Safe Harbor Statement Under the Private Securities Litigation Reform Act of 1995
This release contains "forward-looking statements" within the meaning of the Private Securities Litigation Reform Act of 1995. These statements are not guarantees of future performance. These forward-looking statements are based on management's expectations as of August 4, 2017 and assumptions which are inherently subject to uncertainties, risks and changes in circumstances that are difficult to predict. The use of words such as "intend" and "expect," among others, generally identify forward-looking statements. However, these words are not the exclusive means of identifying such statements. In addition, any statements that refer to expectations, projections or other characterizations of future events or circumstances are forward-looking statements and may include statements relating to future revenue, expenses, margins, profitability, net income / (loss), earnings per share and other measures of results of operations and the prospects for future growth of trivago N.V.'s business.
Actual results and the timing and outcome of events may differ materially from those expressed or implied in the forward-looking statements for a variety of reasons, including, among others:

  • our ability to effectively manage our growth;
  • global political and economic instability and other events beyond our control;
  • increasing competition and consolidation in our industry;
  • our advertiser concentration;
  • our ability to maintain and increase our brand awareness;
  • our ability to maintain and/or expand relationships with, and develop new relationships with, hotel chains and independent hotels as well as OTAs;
  • our reliance on search engines, which may change their algorithms;
  • our reliance on technology;
  • the effect of the corporate reorganization;
  • our material weakness in our internal control over financial reporting and our ability to establish and maintain an effective system of internal control over financial reporting;
  • our ability to attract, train and retain executives and other qualified employees;
  • our entrepreneurial culture and decentralized decision making;

as well as other risks and uncertainties detailed in our public filings with the SEC, including trivago's annual report on Form 20-F for the year ended December 31, 2016. Except as required by law, we undertake no obligation to update any forward-looking or other statements in this release, whether as a result of new information, future events or otherwise.


About trivago N.V.
trivago N.V. (NASDAQ: TRVG) is a global hotel search platform.

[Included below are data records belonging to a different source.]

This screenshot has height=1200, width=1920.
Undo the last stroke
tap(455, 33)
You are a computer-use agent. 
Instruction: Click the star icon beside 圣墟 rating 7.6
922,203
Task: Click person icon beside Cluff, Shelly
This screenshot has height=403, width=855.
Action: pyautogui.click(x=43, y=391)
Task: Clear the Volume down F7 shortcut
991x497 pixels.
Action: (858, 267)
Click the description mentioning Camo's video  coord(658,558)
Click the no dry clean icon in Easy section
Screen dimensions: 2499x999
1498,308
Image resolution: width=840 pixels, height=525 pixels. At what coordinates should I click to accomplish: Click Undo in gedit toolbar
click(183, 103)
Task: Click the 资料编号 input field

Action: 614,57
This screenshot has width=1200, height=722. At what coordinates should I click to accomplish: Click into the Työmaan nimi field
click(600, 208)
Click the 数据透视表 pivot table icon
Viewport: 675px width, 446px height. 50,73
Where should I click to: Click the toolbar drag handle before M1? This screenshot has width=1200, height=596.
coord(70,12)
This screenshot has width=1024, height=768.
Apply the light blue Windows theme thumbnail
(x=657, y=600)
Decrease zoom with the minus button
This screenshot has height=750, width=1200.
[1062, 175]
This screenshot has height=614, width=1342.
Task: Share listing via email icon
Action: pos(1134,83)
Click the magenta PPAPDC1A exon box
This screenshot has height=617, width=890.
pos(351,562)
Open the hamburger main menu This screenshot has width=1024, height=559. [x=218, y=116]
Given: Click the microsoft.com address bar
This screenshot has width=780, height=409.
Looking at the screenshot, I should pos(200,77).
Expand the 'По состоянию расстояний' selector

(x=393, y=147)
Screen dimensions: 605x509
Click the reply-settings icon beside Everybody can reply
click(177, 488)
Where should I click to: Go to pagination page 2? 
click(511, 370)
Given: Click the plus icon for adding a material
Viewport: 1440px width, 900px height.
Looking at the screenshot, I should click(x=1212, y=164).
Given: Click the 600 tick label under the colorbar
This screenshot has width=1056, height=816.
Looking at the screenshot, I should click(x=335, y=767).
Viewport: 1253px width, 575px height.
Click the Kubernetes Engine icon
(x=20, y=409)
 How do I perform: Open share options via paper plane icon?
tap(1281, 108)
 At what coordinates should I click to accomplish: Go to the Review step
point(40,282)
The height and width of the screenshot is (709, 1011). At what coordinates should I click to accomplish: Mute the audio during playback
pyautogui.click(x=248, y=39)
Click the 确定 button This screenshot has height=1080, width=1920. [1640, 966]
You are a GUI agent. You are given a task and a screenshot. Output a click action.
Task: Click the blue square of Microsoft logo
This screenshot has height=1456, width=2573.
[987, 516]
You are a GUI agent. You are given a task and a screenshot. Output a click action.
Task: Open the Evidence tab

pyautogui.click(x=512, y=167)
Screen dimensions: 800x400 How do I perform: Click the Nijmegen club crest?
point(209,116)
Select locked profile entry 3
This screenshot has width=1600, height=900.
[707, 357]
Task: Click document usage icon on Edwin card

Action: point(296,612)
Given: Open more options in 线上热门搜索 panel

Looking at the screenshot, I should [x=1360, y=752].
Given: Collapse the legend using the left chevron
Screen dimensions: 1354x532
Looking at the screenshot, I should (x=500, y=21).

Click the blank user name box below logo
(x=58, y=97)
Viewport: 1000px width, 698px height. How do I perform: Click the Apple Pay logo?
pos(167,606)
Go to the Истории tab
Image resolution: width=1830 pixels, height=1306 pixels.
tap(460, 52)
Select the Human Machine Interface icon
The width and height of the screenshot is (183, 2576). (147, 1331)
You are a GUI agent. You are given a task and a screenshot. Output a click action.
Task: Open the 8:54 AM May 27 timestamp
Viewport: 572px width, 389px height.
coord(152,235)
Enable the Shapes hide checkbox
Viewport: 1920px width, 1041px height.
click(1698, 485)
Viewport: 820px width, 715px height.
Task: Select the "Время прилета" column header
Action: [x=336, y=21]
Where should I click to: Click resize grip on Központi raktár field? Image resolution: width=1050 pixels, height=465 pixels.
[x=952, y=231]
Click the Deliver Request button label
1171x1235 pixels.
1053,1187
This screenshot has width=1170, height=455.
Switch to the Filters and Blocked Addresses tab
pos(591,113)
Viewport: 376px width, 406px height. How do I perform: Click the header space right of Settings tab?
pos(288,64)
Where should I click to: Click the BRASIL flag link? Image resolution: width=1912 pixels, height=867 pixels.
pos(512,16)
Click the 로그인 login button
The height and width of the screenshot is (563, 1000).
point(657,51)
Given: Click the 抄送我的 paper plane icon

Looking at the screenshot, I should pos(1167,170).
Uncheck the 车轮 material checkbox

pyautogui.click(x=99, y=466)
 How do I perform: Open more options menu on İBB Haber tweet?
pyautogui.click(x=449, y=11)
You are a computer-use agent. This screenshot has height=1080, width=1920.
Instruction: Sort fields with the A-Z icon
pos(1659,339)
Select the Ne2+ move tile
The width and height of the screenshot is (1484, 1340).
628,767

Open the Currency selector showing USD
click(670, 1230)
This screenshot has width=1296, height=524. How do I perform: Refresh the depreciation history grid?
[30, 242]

Our mission is to "be the traveler's first and independent source of information for finding the ideal hotel at the lowest rate." We are focused on reshaping the way travelers search for and compare hotels, while enabling hotel advertisers to grow their businesses by providing access to a broad audience of travelers via our websites and apps. Our platform allows travelers to make informed decisions by personalizing their hotel search and providing access to a deep supply of hotel information and prices.